• _Selected extract_:
——————

In this my third and final post (for now) on Malaysia Airlines Flight 17 (MH17) and international law, I will look at assigning civil liability for the crash and which party will ultimately be left footing the bill. This is not an easy matter to unravel and it could take the better part of a decade or more to sort everything out, especially if any of the blame can be assigned to Ukraine or Russia (more on that in a moment). As it stands right now, I am writing under the already well-supported assumption that pro-Russian separatist militants operating in eastern Ukraine were the ones who launched the missile strike that brought down MH17. The unknown which may, or may not, alter the nature of my analysis is if Russian military forces were involved and to what extent.
Let’s start with the basics. The international regime for civil liability involving airlines is a mess, though not a complete one. Originally governed by the 1929 Warsaw Convention and its numerous amending protocols, aviation’s liability system received a major upgrade with the 1999 Montreal Convention for the Unification of Certain Rules for International Carriage by Air (not to be confused with the 1971 Montreal Convention related to air crimes which I discussed previously). The problem, however, is that not all of the states which ratified Warsaw and its various amendments have ratified Montreal, and some the states still covered by Warsaw never adopted all of its amendments. Why is this important? Because for the liability rules contained in any of these agreements to apply, both of the states whose citizens are involved in the liability dispute—one the injured party, the other the airline—have to be signatories.
With respect to MH17, Malaysia is a state party to the 1999 Montreal Convention as are the other countries where a substantial majority of the deceased passengers were from: The Netherlands, Australia, Germany, Belgium, and the United States. A small number of Indonesian and Filipino passengers were from non-Montreal signatory states and would, presumably, have to rely upon some iteration of the old Warsaw rules. As such, it is safe to say that most of the litigation surrounding this crash will be based on the Montreal Convention.
So what does Montreal call for? Before turning to that, it’s important to note here that Montreal sets up unified rules; it does not establish a separate international court to interpret those rules and apply them to concrete cases. That is left to the domestic courts of the signatory states—a fact which means that separate cases arising out of the same incident but adjudicated in different national courts could resolve in highly disparate outcomes. Without getting into the intricacies of Montreal’s rules concerning jurisdiction, it should go without saying that plaintiffs routinely attempt to have their cases tried in awards-friendly American courts rather than in other national legal systems which tend to frown on multi-million dollar judgments. Unlike the 1929 Warsaw Convention, Montreal would allow the family of the deceased American passenger on MH17 to sue the airline in a United States court despite the fact the journey originated in the Netherlands and bound for Kuala Lampur, Malaysia.

——————

• _Data entries_:

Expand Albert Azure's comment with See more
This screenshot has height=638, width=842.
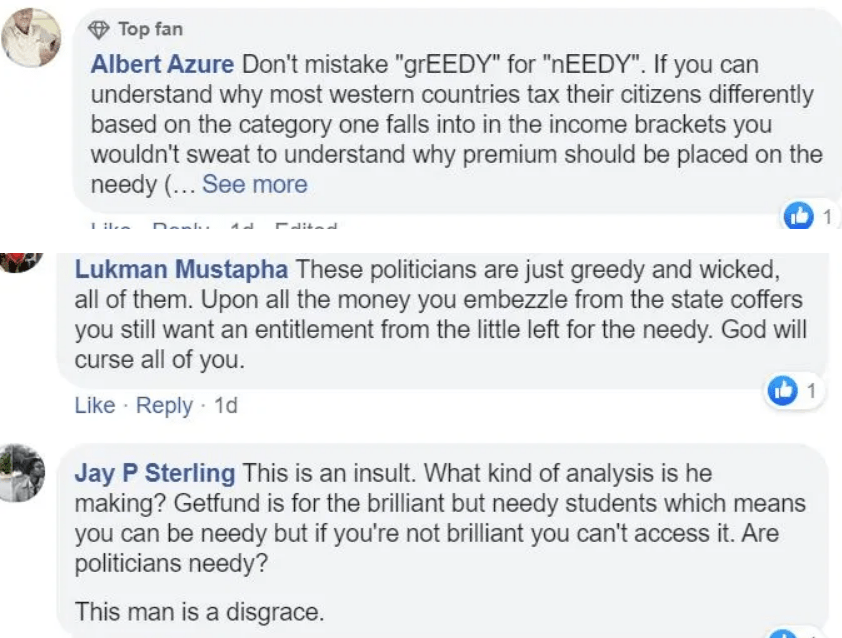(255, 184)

——————

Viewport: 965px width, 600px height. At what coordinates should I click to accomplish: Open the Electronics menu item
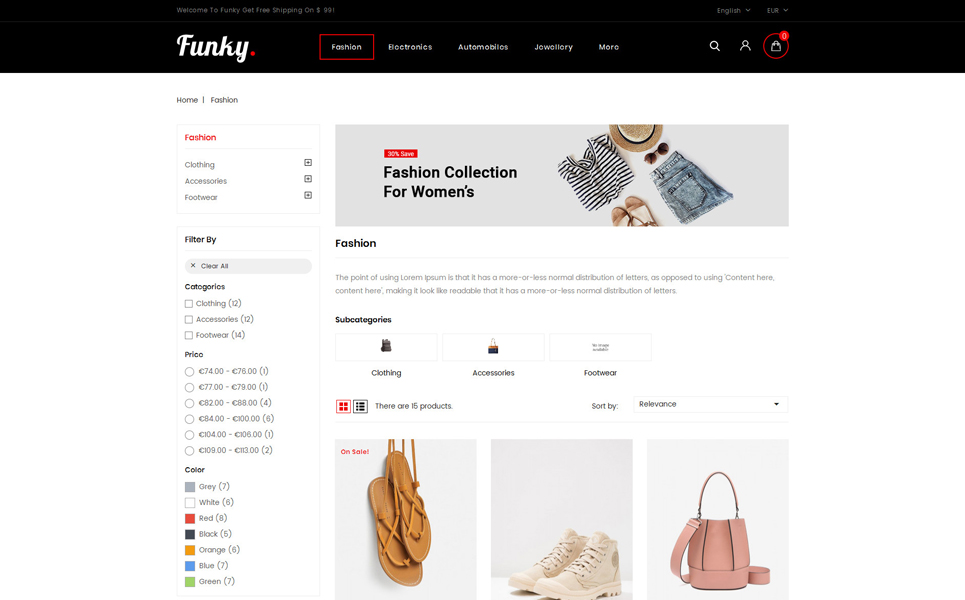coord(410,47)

——————

• _Set of tasks_:
A) From the passage on MH17 civil liability, reproduce the text from "In this my third" up to and including "to what extent.".
B) Based on the passage on MH17 civil liability, state whether each statement agrees with it, answering yes or no and quoting the deciding words: (i) Malaysia is a party to the 1999 Montreal Convention. (ii) The Montreal Convention sets up a separate international court to apply its rules to concrete cases. (iii) The Indonesian and Filipino passengers came from states that signed the Montreal Convention.

• _Worked answers_:
A)
In this my third and final post (for now) on Malaysia Airlines Flight 17 (MH17) and international law, I will look at assigning civil liability for the crash and which party will ultimately be left footing the bill. This is not an easy matter to unravel and it could take the better part of a decade or more to sort everything out, especially if any of the blame can be assigned to Ukraine or Russia (more on that in a moment). As it stands right now, I am writing under the already well-supported assumption that pro-Russian separatist militants operating in eastern Ukraine were the ones who launched the missile strike that brought down MH17. The unknown which may, or may not, alter the nature of my analysis is if Russian military forces were involved and to what extent.

B)
(i) Yes: "Malaysia is a state party to the 1999 Montreal Convention"
(ii) No: "it does not establish a separate international court to interpret those rules and apply them to concrete cases"
(iii) No: "A small number of Indonesian and Filipino passengers were from non-Montreal signatory states"